Durante su oratoria, Malán consideró que la respuesta brindada por ASSE carecía de “fundamento jurídico”.
“Todas las oficinas, despachos y lugares del edificio de la sede principal de ASSE son del dominio del servicio descentralizado. Por tanto, es posible concluir que la acción de tener colgado como ornamento un símbolo religioso en una oficina pública, donde se cumplen funciones, violenta las disposiciones constitucionales previstas en los artículos 5 y 58, que dicen que el Estado no sostiene religión alguna y que los funcionarios están al servicio de la nación y no de una fracción política o proselitismo de cualquier especie”, afirmó.
Posición colorada
A los cuestionamientos de Malán se sumaron las voces de diputados del Partido Colorado, que tampoco comparten que el jerarca coloque crucifijos en su despacho.
El diputado colorado Ope Pasquet opinó en declaraciones a la diaria, que la “exhibición de símbolos religiosos lesiona el principio de laicidad que establece la Constitución”.
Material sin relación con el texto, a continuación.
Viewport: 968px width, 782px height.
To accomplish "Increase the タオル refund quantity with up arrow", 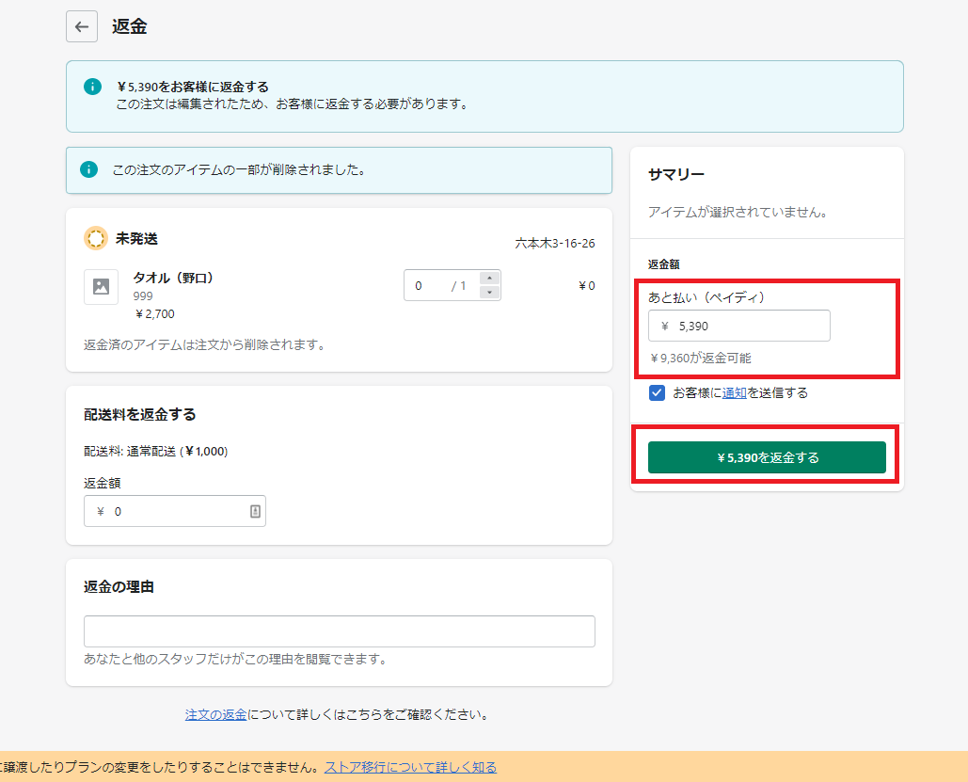I will coord(489,278).
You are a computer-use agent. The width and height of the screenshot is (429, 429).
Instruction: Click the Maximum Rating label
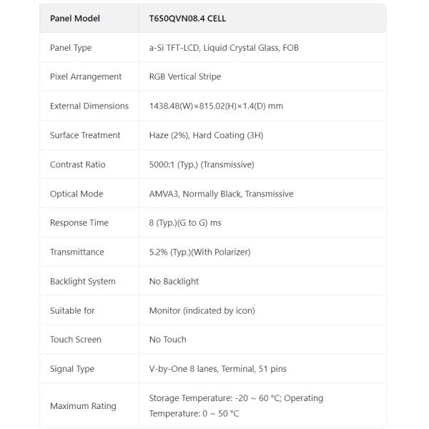click(83, 406)
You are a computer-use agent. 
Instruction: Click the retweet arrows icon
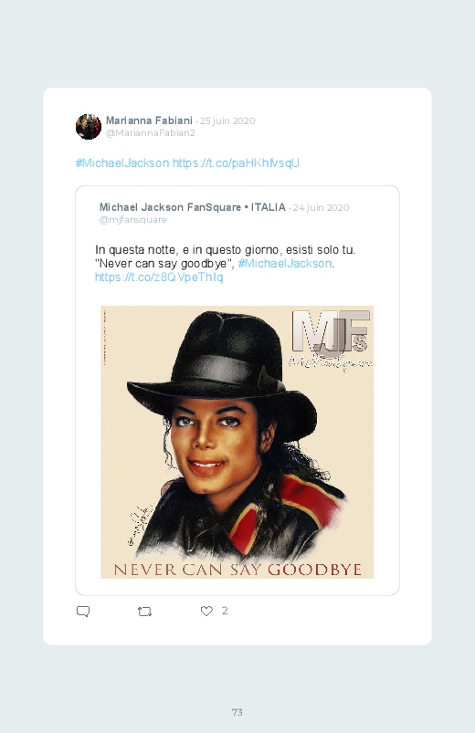coord(144,612)
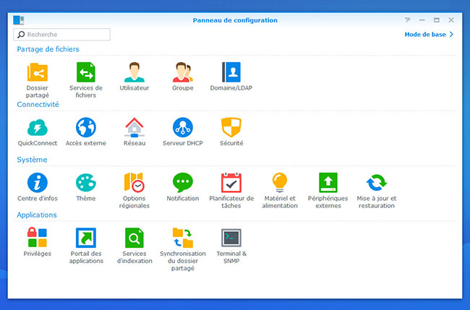Open Centre d'infos
Screen dimensions: 470x310
[x=37, y=183]
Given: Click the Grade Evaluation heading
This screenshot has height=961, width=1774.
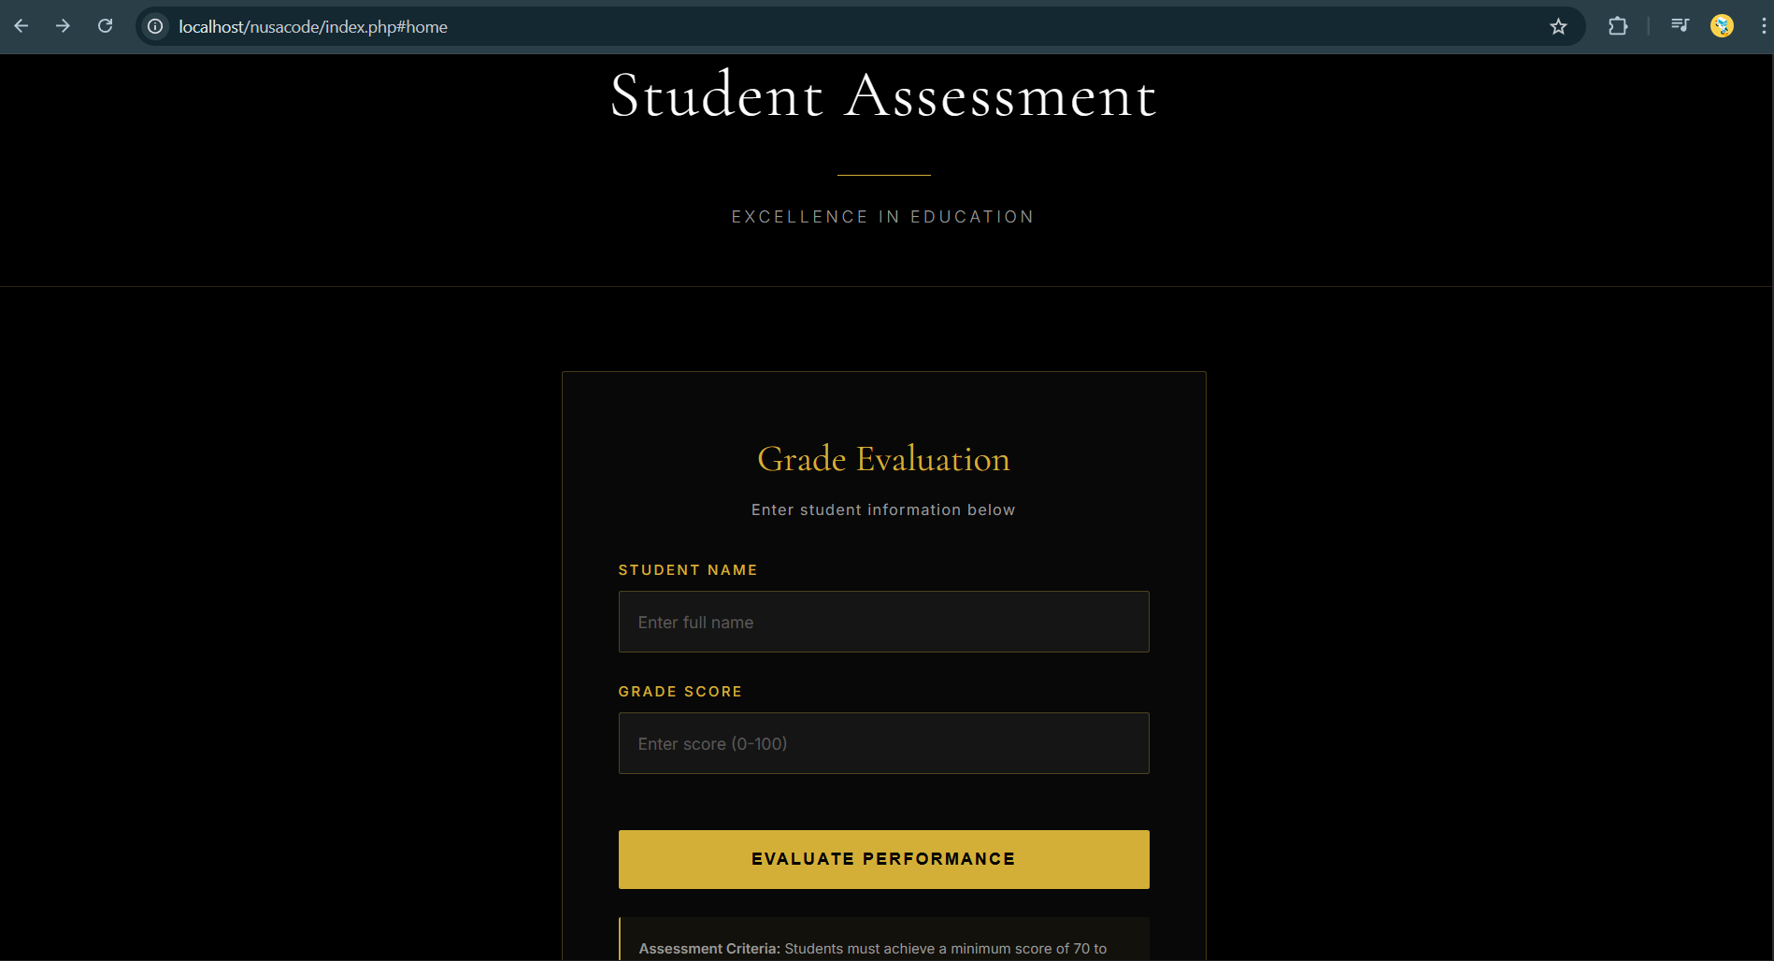Looking at the screenshot, I should point(883,459).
“Si permitimos que el presidente de Asse tenga un crucifijo en el despacho, mañana va a aparecer un crucifijo en algún juzgado o pasado en una seccional (de Policía) o en algún liceo público. Claramente no corresponde”, opinó Pasquet.
En el mismo sentido se pronunció el también diputado colorado Felipe Schipani. “No comparto que en oficinas públicas, que se despacho personal no deja de ser una, se exhiban crucifijos”, comentó.
Los diputados informaron que la bancada del Partido Colorado no ha analizado el tema aún, aunque no descartan que suceda y que se pida formalmente que los crucifijos se retiren.
“Es un tema que tendremos que conversar en la bancada”, informó Schipani.
Pasquet por su parte prefirió no “magnificar” el episodio. “Es un crucifijo que está en su despacho, no en un ámbito de acceso directo al público”, dijo.